They’ve been lining up all summer, just to get inside Norway’s newest spectacular attraction: “The Twist” gallery at the Kistefos sculpture park for contemporary art. It’s a triumph for the park’s founder and patron Christen Sveaas, who has steadfastly invested millions to preserve a personal legacy and delight the public.

Last Thursday was typical in a summer like Jevnaker has never seen before. Jevnaker is the small community on the scenic Randsfjord, about an hour’s drive northwest of Oslo, closest to Kistefos, where Christen Sveaas’ grandfather Anders set up a wood pulp mill in 1889 that served the European paper industry. Production ceased in 1955, a year before Christen Sveaas was born, but after making his own fortune over the years, Sveaas fought hard to gain control of the property and ultimately turn it into both an industrial- and art museum that’s best known for its outdoor sculpture park.

Kistefos has been full of visitors all summer, even though the Corona crisis has prevented international art lovers from following The New York Times’ advice that it was one of the world’s places to go in 2020.  Norwegians have clearly picked up the slack, along with foreigners living in Norway, judging from all the various languages heard spoken during last week’s visit. Visitor numbers by mid-July had already exceeded all visitors last year, Kistefos’ Kristin Gamme Helgaker told newspaper Dagens Næringsliv (DN). They can all spread out over the park’s sprawling outdoor areas, however, and thereby comply with social distancing rules in Corona times.

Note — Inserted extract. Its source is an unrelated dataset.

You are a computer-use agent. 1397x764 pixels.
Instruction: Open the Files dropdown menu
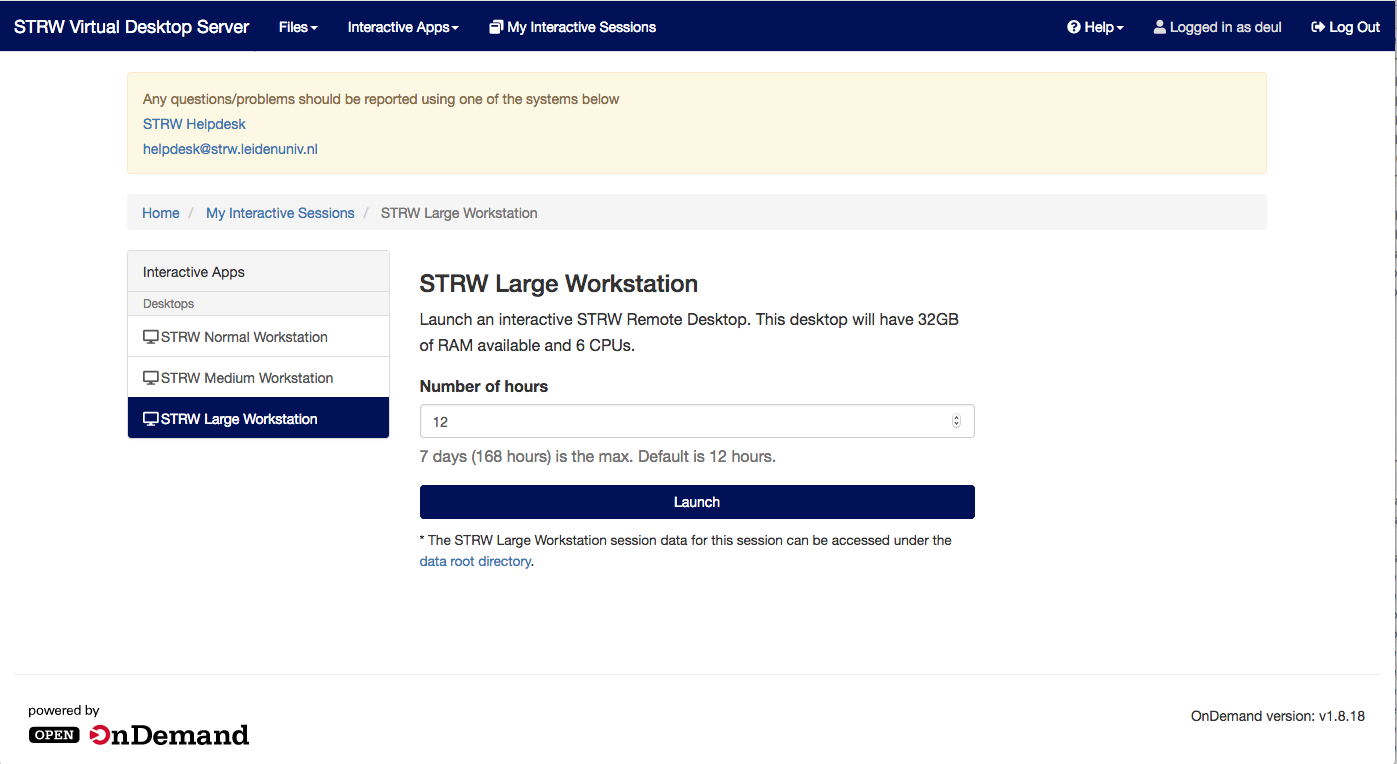(298, 27)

At Kistefos’ newest attraction, lines were long even an hour before closing-time. Founder Sveaas kept thinking big as he developed his park. After acquiring and displaying more than 45 sculptures by such contemporary artists as Yayoi Kusama, Bjarne Melgaard, Jeppe Hein, Tony Cragg and Fernando Botero, he set his sights on a new gallery building to be constructed over the river Randselva that runs from the Randsfjord towards the sea. It’s called “The Twist,” and anyone admiring it from the outside can see why.

It’s a “spectacular mastodon,” wrote local art critic Lars Elton when it opened last fall with Queen Sonja, Prime Minister Erna Solberg and other dignitaries in attendance. Their presence alone was a triumph for Sveaas, whose art project in Jevnaker was largely overlooked by Norwegian media for years. When he finally attracted a government minister to a season opening several years ago, he made a point of it in his welcoming address. Now the public may need to be turned away at times, and not just because of Corona restrictions. The Twist Gallery was designed by architects in the Danish Bjarke Ingels Group (BIG), which also drew Danish Crown Prince Fredrik to last fall’s opening.

When Corona spoiled plans for an exhibit this summer of art from the US, Kistefos quickly mounted a new alternative exhibit based on the large personal collection of Sveaas himself. Curator William Flatmo chose works from Sveaas’ roughly 1,700 artworks that could say something about contemporary society and issues of the day. Called Come Out!, it features works by a wide range of international artists from Marina Abramovic to Norway’s Sverre Bjertnæs and India’s Anish Kapoor.

The setting itself is worth a visit, many commentators have noted. Visitors can also wander through the vast sculpture park, visit Kistefos’ original gallery (above) in one of the old pulp mill buildings, picnic along the river, turn children loose on a creative outdoor playground, visit the industrial museum or some of the complex’ historic buildings like the furnished home where the pulp mill’s foreman lived.

This year’s season runs through October 11.